A shypit (an underground water source that runs constantly) is the only source of clean running water for villagers. It is similar to a well, consisting of a large metal pipe drilled directly into a hill that taps into an underground natural water source. Very cold water runs constantly and pools at the base. There are several shypits scattered throughout the village, serving as a gathering place and as a rest stop for traveling villagers. Each shypit serves dozens of houses, and residents use buckets to carry drinking water back to their homes. As a common practice, a small container is left at the shypit as a courtesy for weary travelers and for filling jugs with small openings.

The stones at the base serve two functions. On one side (closest to the viewer), the stones are set level, so you can walk up to the pipe, set your bucket on the large stone directly below, and fill your bucket with water. On the opposite side (closest to the wall), the stones are set angled into the water. Each large angled stone serves as an individual laundry station. Saturday has traditionally been laundry day. Women get up very early in the morning to get the best stones closest to the water source. Those who sleep late, go further down the line, where the water is not as clean, because of the runoff from the person upstream. In the summer, when the days are long, this process can start as early as Friday afternoon in an effort to beat the crowd. This event serves as a place to catch up on local news and to discuss important matters.

==Vegetation==

The village is filled with lush vegetation. The fields are surrounded by tall Acacia trees, and the roads are lines with a variety of shrubbery and vines. Roots, stems, leaves, and berries, are used to create local medicinal potions for all kinds of ailments.

--

Exercise description => According to the passage about the village shypits, which day has traditionally been laundry day? The material that comes next is from a separate source.

--

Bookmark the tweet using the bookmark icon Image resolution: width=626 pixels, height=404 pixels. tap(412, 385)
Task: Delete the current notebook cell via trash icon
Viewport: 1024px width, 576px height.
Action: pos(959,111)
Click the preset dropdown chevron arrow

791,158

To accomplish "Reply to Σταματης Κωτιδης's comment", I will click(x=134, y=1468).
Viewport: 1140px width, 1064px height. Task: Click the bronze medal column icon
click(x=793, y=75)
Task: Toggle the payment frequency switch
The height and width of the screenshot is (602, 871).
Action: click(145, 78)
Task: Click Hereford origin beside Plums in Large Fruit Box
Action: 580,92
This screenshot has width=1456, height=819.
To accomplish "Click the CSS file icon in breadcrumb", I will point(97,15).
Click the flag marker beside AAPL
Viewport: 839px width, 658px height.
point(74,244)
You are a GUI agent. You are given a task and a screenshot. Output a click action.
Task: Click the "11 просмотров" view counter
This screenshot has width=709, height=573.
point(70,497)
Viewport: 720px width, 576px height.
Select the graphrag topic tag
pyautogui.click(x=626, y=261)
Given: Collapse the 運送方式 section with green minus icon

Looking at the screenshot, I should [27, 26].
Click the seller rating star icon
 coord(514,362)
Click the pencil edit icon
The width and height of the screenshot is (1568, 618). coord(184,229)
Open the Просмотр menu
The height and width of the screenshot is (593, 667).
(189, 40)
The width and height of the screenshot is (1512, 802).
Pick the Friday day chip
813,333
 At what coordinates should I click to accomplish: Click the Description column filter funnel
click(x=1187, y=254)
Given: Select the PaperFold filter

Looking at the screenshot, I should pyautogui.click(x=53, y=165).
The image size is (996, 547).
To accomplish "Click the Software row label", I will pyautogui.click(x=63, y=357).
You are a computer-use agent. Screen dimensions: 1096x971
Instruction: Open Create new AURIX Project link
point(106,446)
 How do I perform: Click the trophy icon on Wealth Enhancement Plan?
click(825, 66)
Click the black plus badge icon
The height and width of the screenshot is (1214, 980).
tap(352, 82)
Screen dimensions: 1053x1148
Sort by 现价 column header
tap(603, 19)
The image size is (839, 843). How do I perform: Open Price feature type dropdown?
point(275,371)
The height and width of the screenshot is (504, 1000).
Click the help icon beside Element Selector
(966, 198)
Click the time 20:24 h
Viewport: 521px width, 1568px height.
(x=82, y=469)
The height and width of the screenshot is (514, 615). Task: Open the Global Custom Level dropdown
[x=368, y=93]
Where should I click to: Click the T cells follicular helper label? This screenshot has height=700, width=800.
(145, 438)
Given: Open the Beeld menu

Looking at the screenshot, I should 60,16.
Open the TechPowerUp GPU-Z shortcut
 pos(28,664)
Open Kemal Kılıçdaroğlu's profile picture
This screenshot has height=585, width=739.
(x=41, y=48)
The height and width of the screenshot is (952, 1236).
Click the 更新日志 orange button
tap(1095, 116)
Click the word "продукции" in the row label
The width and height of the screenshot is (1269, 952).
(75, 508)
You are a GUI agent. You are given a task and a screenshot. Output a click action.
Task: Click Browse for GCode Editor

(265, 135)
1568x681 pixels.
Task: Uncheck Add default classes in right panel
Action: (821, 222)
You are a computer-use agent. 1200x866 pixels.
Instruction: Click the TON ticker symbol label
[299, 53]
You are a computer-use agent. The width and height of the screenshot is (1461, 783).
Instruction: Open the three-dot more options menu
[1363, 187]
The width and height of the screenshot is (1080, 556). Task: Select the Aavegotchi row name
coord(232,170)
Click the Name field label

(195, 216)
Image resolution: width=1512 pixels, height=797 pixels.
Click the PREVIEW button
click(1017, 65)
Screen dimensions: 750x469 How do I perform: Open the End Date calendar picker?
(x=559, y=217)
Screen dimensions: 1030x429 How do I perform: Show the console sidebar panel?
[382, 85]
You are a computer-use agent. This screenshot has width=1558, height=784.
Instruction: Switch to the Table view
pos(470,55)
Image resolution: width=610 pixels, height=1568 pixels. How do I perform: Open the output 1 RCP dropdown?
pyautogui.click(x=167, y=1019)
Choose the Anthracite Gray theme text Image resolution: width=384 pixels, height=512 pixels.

--

Task solution => Saturday